I turned. The road was down to little more than a path, cluttered with old chunks of asphalt and overgrown with Creeping Oxeye. Crossing it about thirty yards up was a line of five frogs the size of Cocker Spaniel puppies. The first three were a brilliant solid green that rarely if ever occurs in nature; the fourth was blue; the fifth was a faded orange that might once have been red. They were smiling, but there was something fixed and weary about those smiles. They were hopping slowly, as if their hoppers were almost busted. Like the bobcat, they reached the underbrush and disappeared into it.
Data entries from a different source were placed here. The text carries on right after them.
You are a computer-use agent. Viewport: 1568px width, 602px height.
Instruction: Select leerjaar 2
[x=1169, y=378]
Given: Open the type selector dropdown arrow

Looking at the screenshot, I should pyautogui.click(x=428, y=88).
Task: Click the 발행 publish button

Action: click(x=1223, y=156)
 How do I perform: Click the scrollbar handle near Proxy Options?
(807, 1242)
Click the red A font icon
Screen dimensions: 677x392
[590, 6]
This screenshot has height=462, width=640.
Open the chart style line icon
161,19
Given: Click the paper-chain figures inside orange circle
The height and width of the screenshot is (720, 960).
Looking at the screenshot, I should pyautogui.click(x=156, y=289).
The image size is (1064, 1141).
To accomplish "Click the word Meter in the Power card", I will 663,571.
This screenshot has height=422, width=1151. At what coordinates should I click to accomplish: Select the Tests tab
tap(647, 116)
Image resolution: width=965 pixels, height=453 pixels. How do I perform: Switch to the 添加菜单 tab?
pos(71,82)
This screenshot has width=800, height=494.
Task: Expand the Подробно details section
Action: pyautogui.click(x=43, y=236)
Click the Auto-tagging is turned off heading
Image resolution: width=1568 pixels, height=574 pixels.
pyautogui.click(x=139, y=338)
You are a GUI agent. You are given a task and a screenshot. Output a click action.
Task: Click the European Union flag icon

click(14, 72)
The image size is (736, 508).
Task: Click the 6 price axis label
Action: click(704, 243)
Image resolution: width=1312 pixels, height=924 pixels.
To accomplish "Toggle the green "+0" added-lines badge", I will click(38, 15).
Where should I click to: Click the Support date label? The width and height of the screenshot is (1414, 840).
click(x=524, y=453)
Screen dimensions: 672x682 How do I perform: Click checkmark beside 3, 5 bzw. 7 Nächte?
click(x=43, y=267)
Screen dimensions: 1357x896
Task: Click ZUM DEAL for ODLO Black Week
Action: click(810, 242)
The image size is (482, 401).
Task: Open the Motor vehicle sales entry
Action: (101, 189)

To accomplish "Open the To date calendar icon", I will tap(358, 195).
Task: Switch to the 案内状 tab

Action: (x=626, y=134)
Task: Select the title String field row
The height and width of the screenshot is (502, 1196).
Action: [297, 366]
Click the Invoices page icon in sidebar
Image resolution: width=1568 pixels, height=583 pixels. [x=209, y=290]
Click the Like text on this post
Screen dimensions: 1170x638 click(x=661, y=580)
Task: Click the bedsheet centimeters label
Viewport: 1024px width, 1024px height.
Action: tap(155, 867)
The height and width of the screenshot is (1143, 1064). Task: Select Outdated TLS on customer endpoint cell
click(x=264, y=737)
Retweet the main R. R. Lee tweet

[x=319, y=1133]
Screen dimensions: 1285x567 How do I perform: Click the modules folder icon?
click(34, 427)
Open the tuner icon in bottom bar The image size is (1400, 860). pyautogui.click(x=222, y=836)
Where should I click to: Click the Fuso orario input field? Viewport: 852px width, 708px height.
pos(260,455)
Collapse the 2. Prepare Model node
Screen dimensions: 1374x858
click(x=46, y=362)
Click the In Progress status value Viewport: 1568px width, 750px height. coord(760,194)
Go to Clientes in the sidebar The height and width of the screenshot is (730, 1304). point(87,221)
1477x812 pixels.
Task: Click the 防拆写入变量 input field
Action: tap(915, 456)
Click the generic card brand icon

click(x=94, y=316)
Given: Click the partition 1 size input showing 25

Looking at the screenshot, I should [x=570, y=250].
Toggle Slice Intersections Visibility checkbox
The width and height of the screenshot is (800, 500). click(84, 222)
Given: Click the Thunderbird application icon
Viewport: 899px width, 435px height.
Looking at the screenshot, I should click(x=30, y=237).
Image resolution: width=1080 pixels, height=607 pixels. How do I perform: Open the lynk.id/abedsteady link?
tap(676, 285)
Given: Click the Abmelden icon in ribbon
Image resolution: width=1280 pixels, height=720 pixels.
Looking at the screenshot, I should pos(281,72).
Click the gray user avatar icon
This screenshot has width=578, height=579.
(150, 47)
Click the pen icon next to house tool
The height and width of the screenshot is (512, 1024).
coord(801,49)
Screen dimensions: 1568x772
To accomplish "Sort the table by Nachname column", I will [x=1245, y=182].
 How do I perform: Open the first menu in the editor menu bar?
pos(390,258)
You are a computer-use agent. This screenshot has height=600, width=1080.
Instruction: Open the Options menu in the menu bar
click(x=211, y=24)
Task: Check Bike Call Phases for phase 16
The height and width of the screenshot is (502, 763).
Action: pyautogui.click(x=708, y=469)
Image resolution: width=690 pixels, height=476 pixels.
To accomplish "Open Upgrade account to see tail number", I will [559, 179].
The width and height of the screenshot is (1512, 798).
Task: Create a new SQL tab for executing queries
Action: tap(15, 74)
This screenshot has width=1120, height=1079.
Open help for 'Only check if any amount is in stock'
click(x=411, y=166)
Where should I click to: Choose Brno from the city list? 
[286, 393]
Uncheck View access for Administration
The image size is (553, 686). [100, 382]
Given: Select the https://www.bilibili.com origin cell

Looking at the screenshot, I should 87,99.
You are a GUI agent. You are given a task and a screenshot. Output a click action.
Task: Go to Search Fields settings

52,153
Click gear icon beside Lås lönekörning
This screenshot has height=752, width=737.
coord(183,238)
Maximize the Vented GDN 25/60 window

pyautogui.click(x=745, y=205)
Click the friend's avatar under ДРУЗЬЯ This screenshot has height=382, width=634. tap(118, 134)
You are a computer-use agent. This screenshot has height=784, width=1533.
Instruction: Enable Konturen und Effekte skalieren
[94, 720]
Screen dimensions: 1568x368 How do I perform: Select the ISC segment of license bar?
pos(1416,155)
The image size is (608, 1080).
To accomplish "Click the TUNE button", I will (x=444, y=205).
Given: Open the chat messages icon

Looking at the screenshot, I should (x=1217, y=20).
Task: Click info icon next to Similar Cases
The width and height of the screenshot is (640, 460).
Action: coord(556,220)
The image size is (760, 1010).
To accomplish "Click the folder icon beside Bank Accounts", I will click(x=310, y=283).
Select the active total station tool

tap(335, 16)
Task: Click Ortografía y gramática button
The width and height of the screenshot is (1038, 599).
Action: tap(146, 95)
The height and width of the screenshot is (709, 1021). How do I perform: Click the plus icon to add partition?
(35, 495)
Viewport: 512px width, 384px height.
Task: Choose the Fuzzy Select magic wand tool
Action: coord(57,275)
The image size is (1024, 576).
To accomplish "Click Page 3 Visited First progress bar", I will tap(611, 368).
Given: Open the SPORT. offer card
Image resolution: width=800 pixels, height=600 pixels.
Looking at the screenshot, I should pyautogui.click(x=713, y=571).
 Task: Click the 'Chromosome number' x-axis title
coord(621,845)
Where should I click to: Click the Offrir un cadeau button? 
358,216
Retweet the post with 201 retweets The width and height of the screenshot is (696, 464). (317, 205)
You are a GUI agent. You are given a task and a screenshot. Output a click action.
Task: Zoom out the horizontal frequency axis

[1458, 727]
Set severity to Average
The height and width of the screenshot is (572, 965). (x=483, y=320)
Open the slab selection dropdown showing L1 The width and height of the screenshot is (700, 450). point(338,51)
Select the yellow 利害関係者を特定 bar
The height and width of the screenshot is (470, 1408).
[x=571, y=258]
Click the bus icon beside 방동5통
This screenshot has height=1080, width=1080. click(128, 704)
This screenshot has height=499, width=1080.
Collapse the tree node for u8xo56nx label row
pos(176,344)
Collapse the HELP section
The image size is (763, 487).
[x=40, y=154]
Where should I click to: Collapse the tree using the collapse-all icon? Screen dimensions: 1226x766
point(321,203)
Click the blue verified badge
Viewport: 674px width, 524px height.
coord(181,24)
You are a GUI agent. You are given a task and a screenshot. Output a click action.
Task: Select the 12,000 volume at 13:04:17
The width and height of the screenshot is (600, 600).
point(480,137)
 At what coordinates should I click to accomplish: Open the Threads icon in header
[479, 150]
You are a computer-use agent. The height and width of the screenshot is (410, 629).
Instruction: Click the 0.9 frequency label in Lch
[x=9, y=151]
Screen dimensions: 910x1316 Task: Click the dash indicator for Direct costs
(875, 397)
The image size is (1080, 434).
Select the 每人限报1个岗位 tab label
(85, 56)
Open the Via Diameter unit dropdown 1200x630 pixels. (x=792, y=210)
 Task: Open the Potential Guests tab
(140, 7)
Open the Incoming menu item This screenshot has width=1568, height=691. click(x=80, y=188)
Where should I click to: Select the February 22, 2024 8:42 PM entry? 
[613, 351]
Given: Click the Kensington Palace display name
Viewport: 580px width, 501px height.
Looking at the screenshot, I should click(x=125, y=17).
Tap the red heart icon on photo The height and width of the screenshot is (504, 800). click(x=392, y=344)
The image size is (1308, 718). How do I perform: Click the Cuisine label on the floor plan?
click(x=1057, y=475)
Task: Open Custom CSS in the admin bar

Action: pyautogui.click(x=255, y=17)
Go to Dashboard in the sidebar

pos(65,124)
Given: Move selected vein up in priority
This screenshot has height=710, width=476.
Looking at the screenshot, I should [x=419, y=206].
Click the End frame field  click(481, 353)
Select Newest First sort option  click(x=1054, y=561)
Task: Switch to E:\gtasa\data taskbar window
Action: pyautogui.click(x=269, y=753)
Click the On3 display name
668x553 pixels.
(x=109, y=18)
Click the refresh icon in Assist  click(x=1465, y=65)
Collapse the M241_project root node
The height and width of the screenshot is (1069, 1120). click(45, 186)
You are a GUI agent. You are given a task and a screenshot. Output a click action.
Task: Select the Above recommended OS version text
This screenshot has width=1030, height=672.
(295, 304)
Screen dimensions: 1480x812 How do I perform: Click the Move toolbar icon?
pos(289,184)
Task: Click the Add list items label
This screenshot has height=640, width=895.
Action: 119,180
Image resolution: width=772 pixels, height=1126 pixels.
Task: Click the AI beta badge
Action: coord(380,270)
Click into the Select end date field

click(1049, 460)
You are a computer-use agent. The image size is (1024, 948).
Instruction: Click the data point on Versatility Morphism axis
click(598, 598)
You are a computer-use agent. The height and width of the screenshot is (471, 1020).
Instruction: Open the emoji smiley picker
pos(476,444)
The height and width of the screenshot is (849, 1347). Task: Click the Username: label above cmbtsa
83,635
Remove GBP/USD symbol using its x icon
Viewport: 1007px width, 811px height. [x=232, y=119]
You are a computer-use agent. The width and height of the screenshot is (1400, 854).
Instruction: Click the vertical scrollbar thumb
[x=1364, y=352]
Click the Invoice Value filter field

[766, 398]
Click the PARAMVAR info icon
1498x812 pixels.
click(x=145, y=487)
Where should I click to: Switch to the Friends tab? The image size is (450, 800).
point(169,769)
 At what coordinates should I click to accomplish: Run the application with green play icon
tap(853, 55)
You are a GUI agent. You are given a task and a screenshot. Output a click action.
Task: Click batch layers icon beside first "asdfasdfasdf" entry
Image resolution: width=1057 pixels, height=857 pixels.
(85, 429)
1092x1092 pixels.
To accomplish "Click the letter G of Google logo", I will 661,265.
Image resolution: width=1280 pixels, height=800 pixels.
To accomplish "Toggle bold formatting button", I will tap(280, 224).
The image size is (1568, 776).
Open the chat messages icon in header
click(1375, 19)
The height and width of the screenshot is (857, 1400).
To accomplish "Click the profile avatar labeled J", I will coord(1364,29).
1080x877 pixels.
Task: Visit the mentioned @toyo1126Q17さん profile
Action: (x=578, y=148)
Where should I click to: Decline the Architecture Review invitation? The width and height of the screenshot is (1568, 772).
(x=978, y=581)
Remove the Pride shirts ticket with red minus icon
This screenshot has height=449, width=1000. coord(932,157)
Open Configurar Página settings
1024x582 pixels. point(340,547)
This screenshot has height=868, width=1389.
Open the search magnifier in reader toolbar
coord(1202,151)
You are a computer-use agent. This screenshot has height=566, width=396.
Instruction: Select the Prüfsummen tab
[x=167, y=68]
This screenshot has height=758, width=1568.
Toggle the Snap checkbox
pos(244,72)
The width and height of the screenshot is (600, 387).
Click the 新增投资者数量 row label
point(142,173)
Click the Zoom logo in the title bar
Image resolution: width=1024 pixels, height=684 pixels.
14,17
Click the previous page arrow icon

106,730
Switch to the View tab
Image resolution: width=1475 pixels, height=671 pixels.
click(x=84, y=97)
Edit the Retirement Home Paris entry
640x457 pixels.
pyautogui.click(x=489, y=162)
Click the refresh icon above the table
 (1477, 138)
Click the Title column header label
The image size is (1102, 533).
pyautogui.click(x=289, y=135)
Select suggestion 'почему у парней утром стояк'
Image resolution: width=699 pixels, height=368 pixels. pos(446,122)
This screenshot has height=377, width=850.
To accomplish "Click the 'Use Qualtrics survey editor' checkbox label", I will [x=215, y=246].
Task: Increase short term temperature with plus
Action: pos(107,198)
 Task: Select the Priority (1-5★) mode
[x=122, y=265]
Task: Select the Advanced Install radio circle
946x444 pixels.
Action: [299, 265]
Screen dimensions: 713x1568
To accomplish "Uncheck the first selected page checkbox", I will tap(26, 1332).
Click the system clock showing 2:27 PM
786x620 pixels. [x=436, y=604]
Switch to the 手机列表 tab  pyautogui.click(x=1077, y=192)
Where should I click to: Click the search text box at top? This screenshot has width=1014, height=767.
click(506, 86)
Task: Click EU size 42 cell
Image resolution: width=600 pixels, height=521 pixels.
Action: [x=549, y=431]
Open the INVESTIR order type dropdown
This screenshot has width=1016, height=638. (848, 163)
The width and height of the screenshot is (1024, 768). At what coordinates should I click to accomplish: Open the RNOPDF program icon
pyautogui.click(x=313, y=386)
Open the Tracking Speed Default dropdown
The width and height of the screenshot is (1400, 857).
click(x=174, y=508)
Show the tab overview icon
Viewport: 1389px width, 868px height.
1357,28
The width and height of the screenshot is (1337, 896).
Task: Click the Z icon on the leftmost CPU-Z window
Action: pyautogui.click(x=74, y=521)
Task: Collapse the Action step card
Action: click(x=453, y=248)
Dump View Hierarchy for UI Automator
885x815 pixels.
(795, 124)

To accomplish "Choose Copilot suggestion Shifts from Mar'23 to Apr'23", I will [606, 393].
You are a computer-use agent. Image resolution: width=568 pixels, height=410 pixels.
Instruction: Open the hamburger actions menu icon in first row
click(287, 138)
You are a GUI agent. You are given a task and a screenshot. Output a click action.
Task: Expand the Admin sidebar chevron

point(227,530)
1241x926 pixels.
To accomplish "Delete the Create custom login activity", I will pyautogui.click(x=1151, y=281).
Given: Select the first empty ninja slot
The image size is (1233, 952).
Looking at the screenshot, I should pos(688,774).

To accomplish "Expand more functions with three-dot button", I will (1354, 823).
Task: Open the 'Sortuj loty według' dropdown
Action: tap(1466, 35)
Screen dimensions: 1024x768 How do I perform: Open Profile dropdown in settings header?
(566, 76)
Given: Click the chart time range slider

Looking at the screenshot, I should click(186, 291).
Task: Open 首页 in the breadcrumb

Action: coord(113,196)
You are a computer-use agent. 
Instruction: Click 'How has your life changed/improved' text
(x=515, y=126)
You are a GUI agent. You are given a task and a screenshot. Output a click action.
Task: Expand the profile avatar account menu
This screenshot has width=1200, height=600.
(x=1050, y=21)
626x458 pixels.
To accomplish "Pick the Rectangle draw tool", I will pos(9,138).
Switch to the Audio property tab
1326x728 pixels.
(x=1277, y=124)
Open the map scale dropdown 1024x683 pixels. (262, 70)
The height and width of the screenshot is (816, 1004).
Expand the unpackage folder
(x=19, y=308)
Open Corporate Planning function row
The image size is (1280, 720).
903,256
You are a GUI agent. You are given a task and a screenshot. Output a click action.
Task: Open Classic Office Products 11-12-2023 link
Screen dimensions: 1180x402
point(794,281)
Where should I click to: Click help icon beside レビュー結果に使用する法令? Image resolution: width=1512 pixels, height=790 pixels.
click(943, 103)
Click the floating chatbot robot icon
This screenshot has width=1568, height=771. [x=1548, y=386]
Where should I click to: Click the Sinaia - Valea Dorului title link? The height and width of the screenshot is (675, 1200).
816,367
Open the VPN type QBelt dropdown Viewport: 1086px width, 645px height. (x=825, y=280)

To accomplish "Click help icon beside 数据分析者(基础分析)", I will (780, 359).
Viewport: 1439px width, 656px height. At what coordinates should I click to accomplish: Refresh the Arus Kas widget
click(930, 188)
“What the blue fuck were those ?” Jack asked.

“Ghosts,” I said. “Leftovers from a little girl’s powerful imagination. And they won’t last much longer, from the look of them.” I got back in. “Go on, Jack. Let’s ride while we can.”

He began to creep forward again. I asked Wireman what time it was.

“A little past two.”

We were able to ride all the way to the gate of the first Heron’s Roost. I never would have bet on it, but we did. The foliage closed in one final time — banyans and scrub pines choked with gray beards of Spanish Moss — but Jack bulled the Mercedes through, and all at once the undergrowth drew back. Here the elements had washed the tar away completely and the end of the road was only a rutty memory, but it was good enough for the Mercedes, which jounced and bucketed up a long hill toward two stone pillars. A great unruly hedge, easily eighteen feet high and God knew how thick, ran away from the pillars on either side; it had also begun to spread fat green fingers down the hill toward the jungle growth. There were gates, but they stood rusty and halfway open. I didn’t think the Mercedes would quite fit.

This last stretch of road was flanked on both sides by ancient Australian pines of imposing height. I looked for upside-down birds and saw none. I saw none of the rightside-up variety, either, for that matter, although I could now hear the faint buzz of insects.

Jack stopped at the gate and looked at us apologetically. “This old girl ain’t fitting through that.”

We got out. Wireman paused to look at the ancient, lichen-encrusted plaques fixed to the pillars. The one on the left said HERON’S ROOST. The one on the right said EASTLAKE, but below it something else had been scratched, as if with the point of a knife. Once it might have been hard to read, but the lichen growing from the little cuts gouged in the metal made it stand out: Abyssus abyssum invocat.